**Exercise**
The answer must consist solely of the line containing "Instruction: Click the" and every line after it in the records below, through the last, each reproduced exactly.

**Input for this task**

◆ ◆ ◆ ◆ ◆

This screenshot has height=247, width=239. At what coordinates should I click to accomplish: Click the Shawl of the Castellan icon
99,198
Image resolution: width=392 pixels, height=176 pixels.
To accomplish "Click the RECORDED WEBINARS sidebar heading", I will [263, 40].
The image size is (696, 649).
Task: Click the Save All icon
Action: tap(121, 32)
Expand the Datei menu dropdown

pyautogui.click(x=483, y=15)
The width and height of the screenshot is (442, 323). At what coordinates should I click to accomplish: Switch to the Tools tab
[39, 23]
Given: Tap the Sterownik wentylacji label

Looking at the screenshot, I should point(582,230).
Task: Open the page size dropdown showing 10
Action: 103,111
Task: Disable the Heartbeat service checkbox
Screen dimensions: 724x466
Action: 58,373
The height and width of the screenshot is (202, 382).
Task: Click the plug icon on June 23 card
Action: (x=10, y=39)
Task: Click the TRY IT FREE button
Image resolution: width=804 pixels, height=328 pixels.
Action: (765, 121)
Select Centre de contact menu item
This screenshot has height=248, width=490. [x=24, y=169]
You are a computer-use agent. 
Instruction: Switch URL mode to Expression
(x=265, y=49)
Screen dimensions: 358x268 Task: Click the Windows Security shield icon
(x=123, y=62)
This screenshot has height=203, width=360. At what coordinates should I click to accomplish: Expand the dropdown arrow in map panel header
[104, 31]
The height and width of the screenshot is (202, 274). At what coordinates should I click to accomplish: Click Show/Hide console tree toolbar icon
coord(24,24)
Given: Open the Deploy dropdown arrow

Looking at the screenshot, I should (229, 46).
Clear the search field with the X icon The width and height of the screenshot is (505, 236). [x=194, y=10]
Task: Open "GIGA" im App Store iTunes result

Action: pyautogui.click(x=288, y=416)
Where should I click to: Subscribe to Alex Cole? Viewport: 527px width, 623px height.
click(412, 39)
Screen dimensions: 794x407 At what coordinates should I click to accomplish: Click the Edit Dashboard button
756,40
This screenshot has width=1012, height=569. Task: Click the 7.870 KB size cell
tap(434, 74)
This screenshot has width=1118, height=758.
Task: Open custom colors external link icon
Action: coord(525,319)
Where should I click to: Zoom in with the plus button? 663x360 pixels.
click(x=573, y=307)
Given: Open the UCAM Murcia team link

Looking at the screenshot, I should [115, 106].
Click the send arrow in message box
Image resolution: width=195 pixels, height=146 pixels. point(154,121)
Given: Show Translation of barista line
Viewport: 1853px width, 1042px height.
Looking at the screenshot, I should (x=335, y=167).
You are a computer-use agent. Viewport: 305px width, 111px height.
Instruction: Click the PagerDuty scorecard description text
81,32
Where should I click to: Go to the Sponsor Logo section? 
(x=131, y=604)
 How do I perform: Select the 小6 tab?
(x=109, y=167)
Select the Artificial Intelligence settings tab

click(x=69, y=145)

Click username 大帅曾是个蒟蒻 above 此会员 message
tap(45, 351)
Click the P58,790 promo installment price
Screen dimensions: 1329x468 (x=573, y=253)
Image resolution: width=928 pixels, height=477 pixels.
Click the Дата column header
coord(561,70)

◆ ◆ ◆ ◆ ◆

**Answer area**
Instruction: Click the PagerDuty scorecard description text
81,32
Where should I click to: Go to the Sponsor Logo section? 
(x=131, y=604)
 How do I perform: Select the 小6 tab?
(x=109, y=167)
Select the Artificial Intelligence settings tab

click(x=69, y=145)

Click username 大帅曾是个蒟蒻 above 此会员 message
tap(45, 351)
Click the P58,790 promo installment price
Screen dimensions: 1329x468 (x=573, y=253)
Image resolution: width=928 pixels, height=477 pixels.
Click the Дата column header
coord(561,70)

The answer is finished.